### Activity
Every line of the listing must be repeated in the answer without alteration.

### Recorded information

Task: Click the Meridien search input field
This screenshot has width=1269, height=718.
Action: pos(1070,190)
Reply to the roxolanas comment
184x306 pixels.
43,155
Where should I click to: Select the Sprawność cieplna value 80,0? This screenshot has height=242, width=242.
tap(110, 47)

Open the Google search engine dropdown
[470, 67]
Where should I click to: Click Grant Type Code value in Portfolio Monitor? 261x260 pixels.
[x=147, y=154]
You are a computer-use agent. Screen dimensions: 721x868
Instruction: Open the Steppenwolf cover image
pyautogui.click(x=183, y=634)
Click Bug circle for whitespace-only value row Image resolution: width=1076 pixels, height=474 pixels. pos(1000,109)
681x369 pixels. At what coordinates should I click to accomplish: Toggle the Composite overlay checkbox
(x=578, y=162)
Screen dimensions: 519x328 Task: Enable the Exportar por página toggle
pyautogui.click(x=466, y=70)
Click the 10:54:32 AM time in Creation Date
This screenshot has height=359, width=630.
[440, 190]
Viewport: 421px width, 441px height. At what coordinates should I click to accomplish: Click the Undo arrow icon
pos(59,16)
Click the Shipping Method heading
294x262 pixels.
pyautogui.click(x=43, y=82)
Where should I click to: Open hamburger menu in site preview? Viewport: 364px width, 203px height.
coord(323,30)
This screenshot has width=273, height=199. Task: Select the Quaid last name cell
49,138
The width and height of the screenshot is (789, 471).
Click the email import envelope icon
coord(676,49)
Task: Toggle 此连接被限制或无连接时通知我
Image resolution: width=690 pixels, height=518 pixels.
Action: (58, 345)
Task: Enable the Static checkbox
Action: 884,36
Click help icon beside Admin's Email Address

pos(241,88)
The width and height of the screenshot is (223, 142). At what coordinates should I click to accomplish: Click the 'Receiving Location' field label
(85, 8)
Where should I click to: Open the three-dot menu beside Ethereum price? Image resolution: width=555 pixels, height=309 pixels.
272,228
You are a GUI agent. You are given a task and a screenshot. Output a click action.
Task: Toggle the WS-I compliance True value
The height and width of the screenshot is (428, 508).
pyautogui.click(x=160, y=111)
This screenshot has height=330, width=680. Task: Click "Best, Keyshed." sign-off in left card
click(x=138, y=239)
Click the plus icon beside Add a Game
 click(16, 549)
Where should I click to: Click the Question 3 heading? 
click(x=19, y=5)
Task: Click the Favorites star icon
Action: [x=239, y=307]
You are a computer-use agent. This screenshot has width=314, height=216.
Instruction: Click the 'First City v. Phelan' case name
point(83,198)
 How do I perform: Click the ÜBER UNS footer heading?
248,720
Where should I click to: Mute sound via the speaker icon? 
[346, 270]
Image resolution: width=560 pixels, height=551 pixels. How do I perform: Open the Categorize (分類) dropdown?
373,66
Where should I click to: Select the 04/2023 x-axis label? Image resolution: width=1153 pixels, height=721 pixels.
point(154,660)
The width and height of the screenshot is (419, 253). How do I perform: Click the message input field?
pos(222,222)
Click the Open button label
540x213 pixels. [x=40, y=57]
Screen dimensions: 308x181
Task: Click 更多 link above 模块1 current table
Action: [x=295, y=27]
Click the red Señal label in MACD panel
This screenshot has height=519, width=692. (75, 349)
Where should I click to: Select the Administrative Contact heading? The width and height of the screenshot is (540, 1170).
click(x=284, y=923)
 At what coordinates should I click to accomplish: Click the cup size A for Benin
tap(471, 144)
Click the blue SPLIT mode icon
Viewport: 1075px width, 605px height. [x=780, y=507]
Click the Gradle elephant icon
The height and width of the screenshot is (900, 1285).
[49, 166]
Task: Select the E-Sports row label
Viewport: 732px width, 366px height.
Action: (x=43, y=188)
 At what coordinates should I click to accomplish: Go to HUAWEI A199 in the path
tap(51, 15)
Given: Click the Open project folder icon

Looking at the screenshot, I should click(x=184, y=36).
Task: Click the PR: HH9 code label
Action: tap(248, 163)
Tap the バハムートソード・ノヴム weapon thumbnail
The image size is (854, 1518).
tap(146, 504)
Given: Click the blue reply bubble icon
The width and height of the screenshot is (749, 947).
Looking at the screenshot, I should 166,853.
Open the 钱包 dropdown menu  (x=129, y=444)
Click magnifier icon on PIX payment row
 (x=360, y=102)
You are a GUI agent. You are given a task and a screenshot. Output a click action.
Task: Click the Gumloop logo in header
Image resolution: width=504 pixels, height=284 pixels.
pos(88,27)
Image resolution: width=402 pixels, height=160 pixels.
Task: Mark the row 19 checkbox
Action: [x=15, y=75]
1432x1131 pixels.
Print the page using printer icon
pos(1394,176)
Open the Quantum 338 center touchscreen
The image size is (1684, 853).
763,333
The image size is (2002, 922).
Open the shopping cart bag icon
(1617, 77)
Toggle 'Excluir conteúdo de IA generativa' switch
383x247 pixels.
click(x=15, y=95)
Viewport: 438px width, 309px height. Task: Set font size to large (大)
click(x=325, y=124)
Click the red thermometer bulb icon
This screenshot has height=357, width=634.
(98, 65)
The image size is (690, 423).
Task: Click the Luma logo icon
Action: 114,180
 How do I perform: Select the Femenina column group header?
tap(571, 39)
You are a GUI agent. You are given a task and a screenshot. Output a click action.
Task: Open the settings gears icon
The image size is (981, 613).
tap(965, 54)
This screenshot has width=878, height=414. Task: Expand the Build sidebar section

### Answer
Task: Click the Meridien search input field
This screenshot has width=1269, height=718.
Action: pos(1070,190)
Reply to the roxolanas comment
184x306 pixels.
43,155
Where should I click to: Select the Sprawność cieplna value 80,0? This screenshot has height=242, width=242.
tap(110, 47)

Open the Google search engine dropdown
[470, 67]
Where should I click to: Click Grant Type Code value in Portfolio Monitor? 261x260 pixels.
[x=147, y=154]
You are a computer-use agent. Screen dimensions: 721x868
Instruction: Open the Steppenwolf cover image
pyautogui.click(x=183, y=634)
Click Bug circle for whitespace-only value row Image resolution: width=1076 pixels, height=474 pixels. pos(1000,109)
681x369 pixels. At what coordinates should I click to accomplish: Toggle the Composite overlay checkbox
(x=578, y=162)
Screen dimensions: 519x328 Task: Enable the Exportar por página toggle
pyautogui.click(x=466, y=70)
Click the 10:54:32 AM time in Creation Date
This screenshot has height=359, width=630.
[440, 190]
Viewport: 421px width, 441px height. At what coordinates should I click to accomplish: Click the Undo arrow icon
pos(59,16)
Click the Shipping Method heading
294x262 pixels.
pyautogui.click(x=43, y=82)
Where should I click to: Open hamburger menu in site preview? Viewport: 364px width, 203px height.
coord(323,30)
This screenshot has width=273, height=199. Task: Select the Quaid last name cell
49,138
The width and height of the screenshot is (789, 471).
Click the email import envelope icon
coord(676,49)
Task: Toggle 此连接被限制或无连接时通知我
Image resolution: width=690 pixels, height=518 pixels.
Action: (58, 345)
Task: Enable the Static checkbox
Action: 884,36
Click help icon beside Admin's Email Address

pos(241,88)
The width and height of the screenshot is (223, 142). At what coordinates should I click to accomplish: Click the 'Receiving Location' field label
(85, 8)
Where should I click to: Open the three-dot menu beside Ethereum price? Image resolution: width=555 pixels, height=309 pixels.
272,228
You are a GUI agent. You are given a task and a screenshot. Output a click action.
Task: Toggle the WS-I compliance True value
The height and width of the screenshot is (428, 508).
pyautogui.click(x=160, y=111)
This screenshot has height=330, width=680. Task: Click "Best, Keyshed." sign-off in left card
click(x=138, y=239)
Click the plus icon beside Add a Game
 click(16, 549)
Where should I click to: Click the Question 3 heading? 
click(x=19, y=5)
Task: Click the Favorites star icon
Action: [x=239, y=307]
You are a computer-use agent. This screenshot has width=314, height=216.
Instruction: Click the 'First City v. Phelan' case name
point(83,198)
 How do I perform: Click the ÜBER UNS footer heading?
248,720
Where should I click to: Mute sound via the speaker icon? 
[346, 270]
Image resolution: width=560 pixels, height=551 pixels. How do I perform: Open the Categorize (分類) dropdown?
373,66
Where should I click to: Select the 04/2023 x-axis label? Image resolution: width=1153 pixels, height=721 pixels.
point(154,660)
The width and height of the screenshot is (419, 253). How do I perform: Click the message input field?
pos(222,222)
Click the Open button label
540x213 pixels. [x=40, y=57]
Screen dimensions: 308x181
Task: Click 更多 link above 模块1 current table
Action: [x=295, y=27]
Click the red Señal label in MACD panel
This screenshot has height=519, width=692. (75, 349)
Where should I click to: Select the Administrative Contact heading? The width and height of the screenshot is (540, 1170).
click(x=284, y=923)
 At what coordinates should I click to accomplish: Click the cup size A for Benin
tap(471, 144)
Click the blue SPLIT mode icon
Viewport: 1075px width, 605px height. [x=780, y=507]
Click the Gradle elephant icon
The height and width of the screenshot is (900, 1285).
[49, 166]
Task: Select the E-Sports row label
Viewport: 732px width, 366px height.
Action: (x=43, y=188)
 At what coordinates should I click to accomplish: Go to HUAWEI A199 in the path
tap(51, 15)
Given: Click the Open project folder icon

Looking at the screenshot, I should click(x=184, y=36).
Task: Click the PR: HH9 code label
Action: tap(248, 163)
Tap the バハムートソード・ノヴム weapon thumbnail
The image size is (854, 1518).
tap(146, 504)
Given: Click the blue reply bubble icon
The width and height of the screenshot is (749, 947).
Looking at the screenshot, I should 166,853.
Open the 钱包 dropdown menu  (x=129, y=444)
Click magnifier icon on PIX payment row
 (x=360, y=102)
You are a GUI agent. You are given a task and a screenshot. Output a click action.
Task: Click the Gumloop logo in header
Image resolution: width=504 pixels, height=284 pixels.
pos(88,27)
Image resolution: width=402 pixels, height=160 pixels.
Task: Mark the row 19 checkbox
Action: [x=15, y=75]
1432x1131 pixels.
Print the page using printer icon
pos(1394,176)
Open the Quantum 338 center touchscreen
The image size is (1684, 853).
763,333
The image size is (2002, 922).
Open the shopping cart bag icon
(1617, 77)
Toggle 'Excluir conteúdo de IA generativa' switch
383x247 pixels.
click(x=15, y=95)
Viewport: 438px width, 309px height. Task: Set font size to large (大)
click(x=325, y=124)
Click the red thermometer bulb icon
This screenshot has height=357, width=634.
(98, 65)
The image size is (690, 423).
Task: Click the Luma logo icon
Action: 114,180
 How do I perform: Select the Femenina column group header?
tap(571, 39)
You are a GUI agent. You are given a task and a screenshot. Output a click action.
Task: Open the settings gears icon
The image size is (981, 613).
tap(965, 54)
This screenshot has width=878, height=414. Task: Expand the Build sidebar section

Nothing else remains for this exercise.